■ Word and item position data
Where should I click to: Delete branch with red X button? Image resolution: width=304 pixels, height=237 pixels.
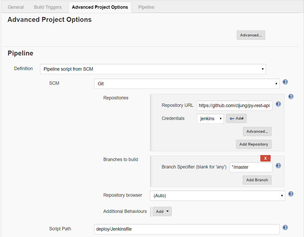click(x=265, y=158)
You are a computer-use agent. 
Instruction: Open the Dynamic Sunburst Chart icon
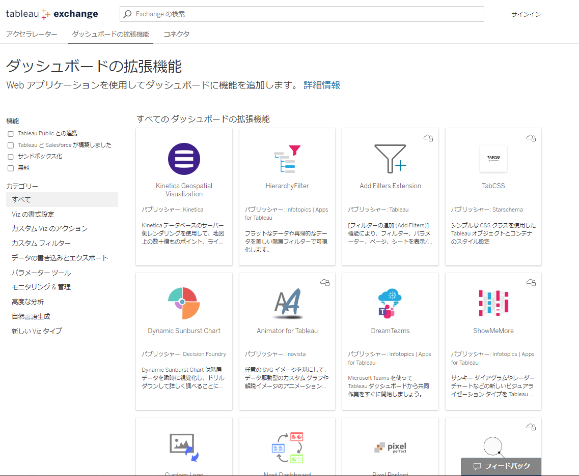[x=184, y=303]
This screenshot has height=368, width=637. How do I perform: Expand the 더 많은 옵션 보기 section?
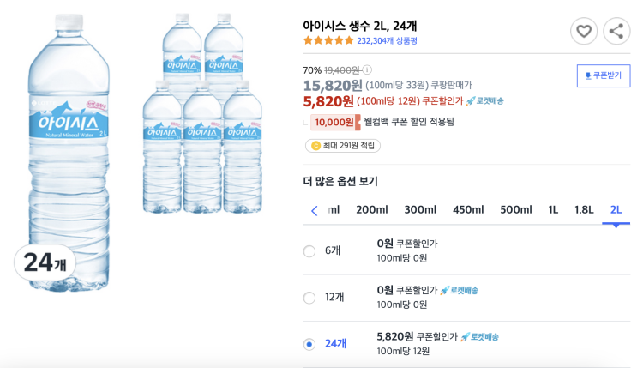click(340, 181)
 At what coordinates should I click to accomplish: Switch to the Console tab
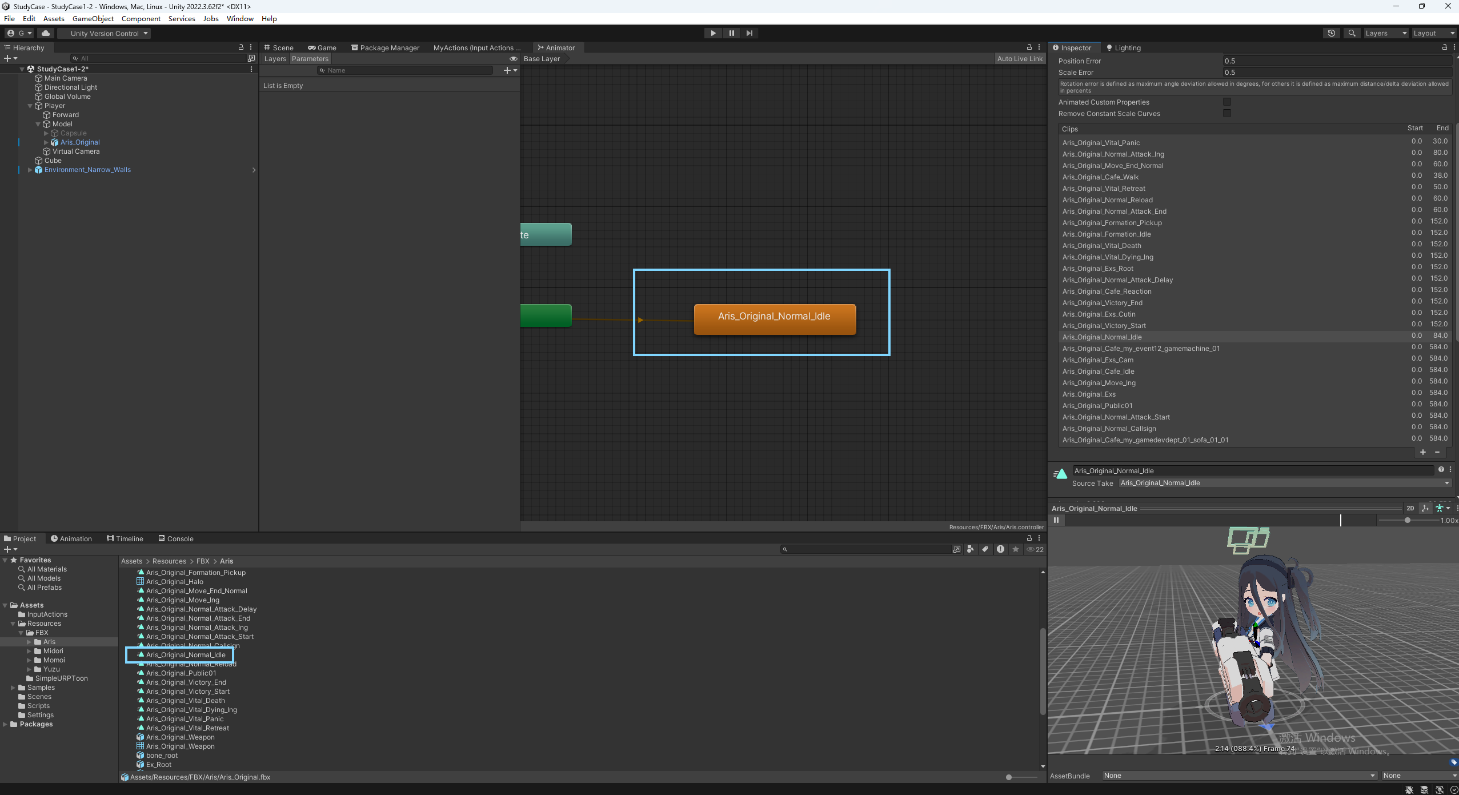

■ Written exercise
Rescale the entries by reproducing every line, requests included, with each coordinate in the answers multiplied by 2 and rounded to a whole number, halves rounded up. Omit the pictures from your output.

■ Answer to the problem
Where should I click to: Delete branch with red X button? Image resolution: width=304 pixels, height=237 pixels.
click(x=530, y=316)
You are a computer-use agent. 
Instruction: Open the Dynamic Sunburst Chart icon
[x=368, y=606]
This screenshot has height=368, width=637. How do I perform: Expand the 더 많은 옵션 보기 section?
click(680, 362)
 At what coordinates should I click to accomplish: Switch to the Console tab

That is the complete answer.